Dazu noch einen 8er Pack LiFepo mit 200Ah und Balancer für ca. 1.000€. Aktuell sind aber auch schon fertige 24V/100Ah Packs für unter 500€ zu bekommen, da lohnt sich das selber bauen nicht mehr wirklich. Wenn ich hier im Gegenzug einen neuen Einbaudiesel preislich vergleiche, kann ich mir einige Batteriepacks beschaffen, aber so ganz leicht ist das dann auch nicht mehr. Ein wenig Anpassungsaufwand ist natürlich notwendig, zwei linke Hände sollte man nicht haben und eine große Presszange für Rohrkabelschuhe… Für mich ist ein 24V Antrieb interessant, da dann mit einem einfachen B2B Lader direkt aus dem 12V Bordnetz, das entweder von der Solaranlage oder auch vom Landstrom aufgeladen wird, diese Antriebsbatteriebank getankt wird. Für ein 48V System habe ich noch keinen 12V->48V B2B Lader gefunden.

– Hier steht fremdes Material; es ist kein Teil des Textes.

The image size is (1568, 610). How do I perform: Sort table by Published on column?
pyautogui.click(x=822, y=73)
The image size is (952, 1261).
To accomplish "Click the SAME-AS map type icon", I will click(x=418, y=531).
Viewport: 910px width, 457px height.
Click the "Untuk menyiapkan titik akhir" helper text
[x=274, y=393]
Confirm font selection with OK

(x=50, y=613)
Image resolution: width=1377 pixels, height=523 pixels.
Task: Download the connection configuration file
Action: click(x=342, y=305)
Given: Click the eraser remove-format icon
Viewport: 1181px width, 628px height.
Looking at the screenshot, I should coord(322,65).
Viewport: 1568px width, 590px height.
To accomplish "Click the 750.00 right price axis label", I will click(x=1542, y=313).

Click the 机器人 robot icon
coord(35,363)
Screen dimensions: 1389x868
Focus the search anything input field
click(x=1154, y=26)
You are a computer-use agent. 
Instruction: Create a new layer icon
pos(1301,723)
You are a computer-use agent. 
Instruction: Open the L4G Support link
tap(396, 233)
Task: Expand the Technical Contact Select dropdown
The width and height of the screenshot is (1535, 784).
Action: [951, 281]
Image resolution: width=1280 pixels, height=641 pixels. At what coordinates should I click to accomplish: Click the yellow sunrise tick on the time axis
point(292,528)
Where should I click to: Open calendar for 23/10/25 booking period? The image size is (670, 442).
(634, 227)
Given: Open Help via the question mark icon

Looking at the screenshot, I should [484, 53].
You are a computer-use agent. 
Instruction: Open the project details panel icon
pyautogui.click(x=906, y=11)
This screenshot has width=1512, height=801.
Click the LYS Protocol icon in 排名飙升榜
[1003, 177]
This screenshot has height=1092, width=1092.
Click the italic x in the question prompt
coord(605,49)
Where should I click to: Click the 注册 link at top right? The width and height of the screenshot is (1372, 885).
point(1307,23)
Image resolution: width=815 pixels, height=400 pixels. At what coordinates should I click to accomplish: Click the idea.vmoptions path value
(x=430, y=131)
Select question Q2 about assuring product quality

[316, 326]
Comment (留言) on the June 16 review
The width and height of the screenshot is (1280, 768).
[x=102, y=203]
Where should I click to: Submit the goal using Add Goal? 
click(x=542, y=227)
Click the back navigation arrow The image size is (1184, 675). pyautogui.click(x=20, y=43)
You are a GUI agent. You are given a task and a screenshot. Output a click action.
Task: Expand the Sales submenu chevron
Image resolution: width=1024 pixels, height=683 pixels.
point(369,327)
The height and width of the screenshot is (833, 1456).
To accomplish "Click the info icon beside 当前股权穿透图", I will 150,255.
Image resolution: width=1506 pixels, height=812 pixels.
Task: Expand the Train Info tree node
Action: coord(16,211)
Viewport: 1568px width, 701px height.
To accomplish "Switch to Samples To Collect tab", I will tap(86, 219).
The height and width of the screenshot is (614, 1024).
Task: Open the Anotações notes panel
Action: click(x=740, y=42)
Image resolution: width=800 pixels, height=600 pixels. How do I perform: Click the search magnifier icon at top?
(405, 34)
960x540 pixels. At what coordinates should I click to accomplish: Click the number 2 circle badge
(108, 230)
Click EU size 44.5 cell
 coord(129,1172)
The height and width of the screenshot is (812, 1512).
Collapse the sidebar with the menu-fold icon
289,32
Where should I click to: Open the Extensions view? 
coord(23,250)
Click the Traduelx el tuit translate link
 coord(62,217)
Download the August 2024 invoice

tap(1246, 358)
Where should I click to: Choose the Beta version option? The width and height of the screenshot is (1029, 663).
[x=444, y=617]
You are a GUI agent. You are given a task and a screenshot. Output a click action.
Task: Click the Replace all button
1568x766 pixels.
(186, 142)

Somit kann jeder, der zufrieden mit seinem Verbrenner ist, diesem erstmal treu bleiben. Wer aber ob des Lärms, der Vibrationen, der vielen Wartung oder gar wegen eines Defektes einen Motor wechseln will, sollte sich auf jeden Fall unvoreingenommen einen Elektroantrieb anschauen. Vor allem, wenn es sich um ein kleines Boot handelt.